Sans surprise, les utilisateurs qui s’alignent davantage avec Québec solidaire sont les plus favorables à un régime public d'assurance dentaire, même si cela entraîne une hausse d’impôt.

Sur cette même question, il n'y a pas de différence notable entre les réponses des hommes et celles des femmes.

Payer plus ou moins les médecins?

La rémunération des médecins a été au coeur d'innombrables débats dans la dernière année. Le Parti libéral de Philippe Couillard a essuyé de multiples critiques parce qu’il a augmenté la rémunération des médecins pendant son dernier mandat. La Boussole électorale a donc demandé à ses utilisateurs : combien les médecins devraient-ils être payés au Québec?
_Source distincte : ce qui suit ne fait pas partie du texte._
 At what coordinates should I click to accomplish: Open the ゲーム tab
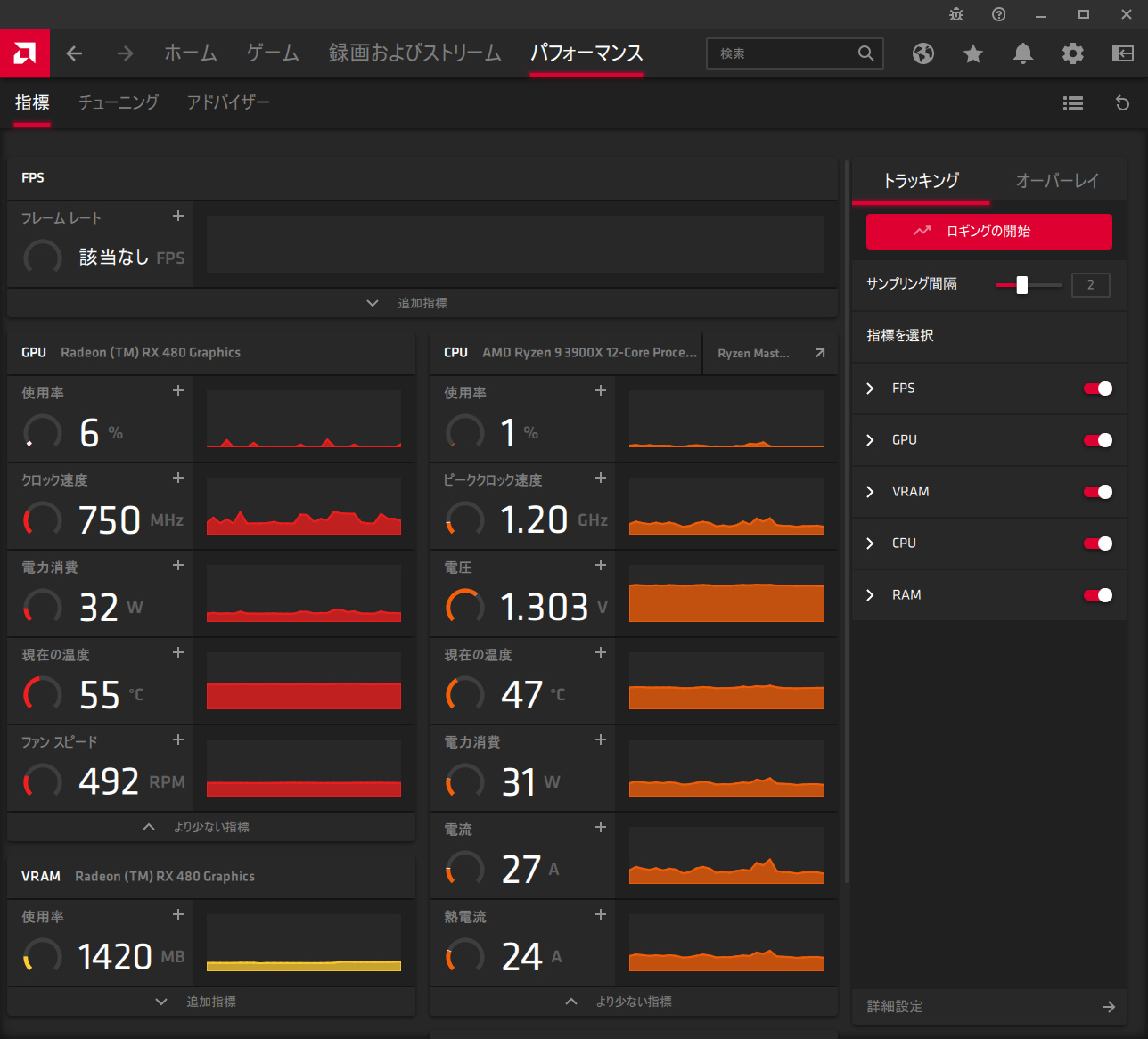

En somme, la moitié des répondants estiment que les médecins devraient être moins bien rémunérés. Seulement 9 % d'entre eux sont d'avis contraire et 41 % considèrent que la rémunération des médecins est juste.

Les divergences d’opinions sur cette question varient également selon l’appartenance linguistique.

Près du tiers des répondants anglophones estiment qu'il faut augmenter la rémunération des médecins, contre seulement 7 % des francophones. Chez les allophones, 13 % sont du même avis.

Les informations présentées dans ce texte reposent sur les réponses de 97 394 répondants ayant participé à la Boussole électorale entre le 24 août 2018 et le 4 septembre 2018.